Set problem
Copy out the lines from the one containing "Vertrag kündigen (264, 1599)" through the one containing "Barrierefreiheit Schwimmbäder (446, 1979)", with both ends included and every line kept. In each line's answer coordinates, add -135 to every number.

Data to use
★ ★ ★ ★ ★

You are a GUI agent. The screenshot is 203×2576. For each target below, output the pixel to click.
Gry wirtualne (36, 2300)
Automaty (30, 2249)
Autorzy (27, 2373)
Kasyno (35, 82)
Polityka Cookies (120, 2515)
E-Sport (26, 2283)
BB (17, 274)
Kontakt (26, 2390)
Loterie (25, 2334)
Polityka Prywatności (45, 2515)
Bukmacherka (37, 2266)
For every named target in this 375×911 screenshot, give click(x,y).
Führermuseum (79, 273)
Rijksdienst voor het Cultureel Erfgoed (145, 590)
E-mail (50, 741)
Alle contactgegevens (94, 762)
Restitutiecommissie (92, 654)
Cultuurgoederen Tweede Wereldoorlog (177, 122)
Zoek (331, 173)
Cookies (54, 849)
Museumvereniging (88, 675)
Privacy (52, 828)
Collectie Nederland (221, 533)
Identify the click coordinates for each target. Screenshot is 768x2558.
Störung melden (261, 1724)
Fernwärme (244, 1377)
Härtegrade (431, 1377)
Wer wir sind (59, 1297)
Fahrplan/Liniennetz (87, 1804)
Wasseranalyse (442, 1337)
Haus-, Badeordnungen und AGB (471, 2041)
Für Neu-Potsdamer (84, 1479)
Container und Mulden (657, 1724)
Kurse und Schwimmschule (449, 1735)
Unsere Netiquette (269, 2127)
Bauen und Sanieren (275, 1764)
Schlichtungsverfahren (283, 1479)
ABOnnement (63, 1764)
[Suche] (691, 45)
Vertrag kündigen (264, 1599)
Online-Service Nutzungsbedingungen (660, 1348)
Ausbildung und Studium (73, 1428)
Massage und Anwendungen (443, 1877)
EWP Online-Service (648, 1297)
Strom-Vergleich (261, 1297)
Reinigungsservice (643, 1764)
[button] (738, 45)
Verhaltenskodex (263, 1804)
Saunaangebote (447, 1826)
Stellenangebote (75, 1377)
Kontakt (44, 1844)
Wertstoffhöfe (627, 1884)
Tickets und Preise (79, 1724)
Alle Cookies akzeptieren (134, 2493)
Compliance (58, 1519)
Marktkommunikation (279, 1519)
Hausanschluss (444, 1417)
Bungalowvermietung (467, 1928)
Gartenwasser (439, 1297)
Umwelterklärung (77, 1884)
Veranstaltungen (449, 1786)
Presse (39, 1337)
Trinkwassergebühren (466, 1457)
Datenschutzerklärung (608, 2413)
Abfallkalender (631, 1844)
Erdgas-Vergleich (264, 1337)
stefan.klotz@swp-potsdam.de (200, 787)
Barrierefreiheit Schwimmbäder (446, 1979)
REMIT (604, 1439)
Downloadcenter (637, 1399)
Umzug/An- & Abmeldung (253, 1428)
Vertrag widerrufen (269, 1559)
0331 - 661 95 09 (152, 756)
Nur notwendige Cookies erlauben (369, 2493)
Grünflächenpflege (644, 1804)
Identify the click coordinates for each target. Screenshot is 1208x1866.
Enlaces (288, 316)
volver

★ ★ ★ ★ ★

Full solution
Vertrag kündigen (129, 1464)
Online-Service Nutzungsbedingungen (525, 1213)
Ausbildung und Studium (-62, 1293)
Massage und Anwendungen (308, 1742)
EWP Online-Service (513, 1162)
Strom-Vergleich (126, 1162)
Reinigungsservice (508, 1629)
[button] (603, -90)
Verhaltenskodex (128, 1669)
Saunaangebote (312, 1691)
Stellenangebote (-60, 1242)
Kontakt (-91, 1709)
Wertstoffhöfe (492, 1749)
Tickets und Preise (-56, 1589)
Alle Cookies akzeptieren (-1, 2358)
Compliance (-77, 1384)
Marktkommunikation (144, 1384)
Hausanschluss (309, 1282)
Bungalowvermietung (332, 1793)
Gartenwasser (304, 1162)
Umwelterklärung (-58, 1749)
Veranstaltungen (314, 1651)
Presse (-96, 1202)
Trinkwassergebühren (331, 1322)
Datenschutzerklärung (473, 2278)
Abfallkalender (496, 1709)
Erdgas-Vergleich (129, 1202)
stefan.klotz@swp-potsdam.de (65, 652)
Barrierefreiheit Schwimmbäder (311, 1844)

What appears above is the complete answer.